Dikalangan para santri dan masyarakat luas, beliau sangat dikenal sebagai pribadi yang sangat dermawan, senang bershadaqah kepada orang lain bahkan kepada para santri sendiri. Nyai Hj. Sumtin juga dikenal pandai memasak. Dalam hal ini beliau mengaku karena dididik langsung oleh Nyai Hj. Romlah, walau dengan cara didikan yang kadang agak nyeleneh Nyai Hj. Sumtin memasak sendiri untuk konsumsi KHS. Abdullah Schal dan putra-putrinya. Bahkan untuk konsumsi acara apapun di Pondok Pesantren Syaichona Moh. Cholil baik acara kecil atau besar, Nyai Hj. Sumtin turun tangan langsung kedapur memimpin santri putri dan masyarakat yang membantu.
Nyai Hj. Sumtin juga aktif mendampingi KHS. Abdullah Schal berdakwah keluar Daerah Bangkalan. Sampai pada akhirnya Nyai Hj. Sumtin wafat pada Malam Rabu, 02 Jumadil Akhirah 1427 H. di Simpang Lumut Pangkal Pinang (sekarang masuk Provinsi Bangka Belitung). Kabar tentang kewafatan Nyai Hj. Sumtin pun langsung tersebar kebeberapa simpatisan, alumni, dan santrinya terutama yang ada di Demangan. Di malam yang buta, saat semua santri masih terlelap dengan mimpi-mimpi indahnya, kabar pilu datang dari seberang sana, seorang guru yang dermawan telah menghembuskan nafas terakhirnya.
Baca Juga: Ra. Lilur Membakar Asrama Santri
Malam itu setelah shalat Isya’, Nyai Hj. Sumtin masih bercerita tentang segala hal kepada para tamu dan keluarga H. Miskal (tuan rumah yang biasa ditempati). Selanjutnya beliau masuk kamar dan istirahat. Kira-kira jam sebelas malam, beliau terbangun dan merasakan sakit di bagian dada, sebagaimana sering beliau rasakan sebelumnya. Setelah terbangun Nyai Sumtin meminta maaf kepada KHS. Abdullah Schal atas segala kesalahan yang pernah dilakukan selama menjadi istri. Menyaksikan hal tersebut KHS. Abdullah Schal diam saja karena memang tidak ada firasat apapun sebelumnya. Tapi kemudian Nyai Sumtin tiada henti meminta maaf dan meminta ridhonya, bahkan sampai memeluk erat seperti tidak mau berpisah. KHS. Abdullah Schal dengan segala gelagapan memaafkan segala kesalahan dan meridhoinya. Setelah itu Nyai Hj. Sumtin baru melepaskan pelukannya, lisannya kemudian tiada henti berucap, “ Anakku doakan, anakku doakan, anakku doakan.”

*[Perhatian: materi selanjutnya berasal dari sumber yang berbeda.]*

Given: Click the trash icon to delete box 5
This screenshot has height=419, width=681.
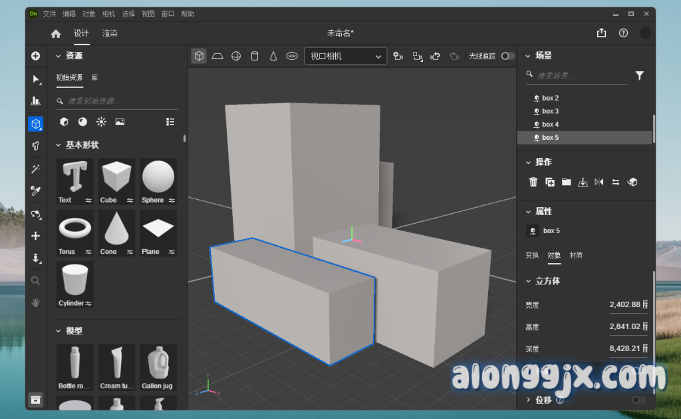Looking at the screenshot, I should [533, 182].
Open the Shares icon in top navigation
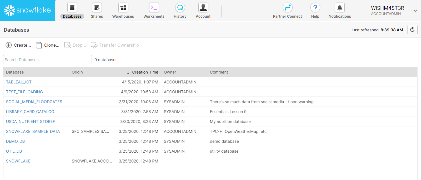Screen dimensions: 422x180 (97, 8)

Menyaksikan hal itu, KHS. Abdullah Schal menyadari keadaan isterinya sangat mengkhawatirkan, kemudian berinisiatif membawanya ke rumah sakit. Didalam kendaraan lisan Nyai Hj. Sumtin terus-menerus mengucapkan lafadh “ Allah…Allah…Allah.” Di tengah perjalanan menuju rumah sakit, Nyai Hj. Sumtin menghembuskan nafas terakhir seraya bibirnya berucap “ Allah” dan beliau pun berpulang ke haribaannya.
Inna Lillahi wa Inna Ilahi Roji’un… Semoga dosa beliau diampuni, dan segala amal beliau diterima oleh Allah Subhanahu wa ta’ala. Amin Allahumma Amin…
Sekalipun jasad beliau telah berbaring di dalam kubur, tapi jasa-jasa beliau terhadap Pondok Pesantren Demangan tak akan pernah hilang ditelan masa, tak kan pernah luntur ditelan zaman, karena sudah tertulis dengan tinta emas, dan terpatri dalam dada segenap keturunannya, santri, alumni, dan masyarakat luas yang sangat mencintainya.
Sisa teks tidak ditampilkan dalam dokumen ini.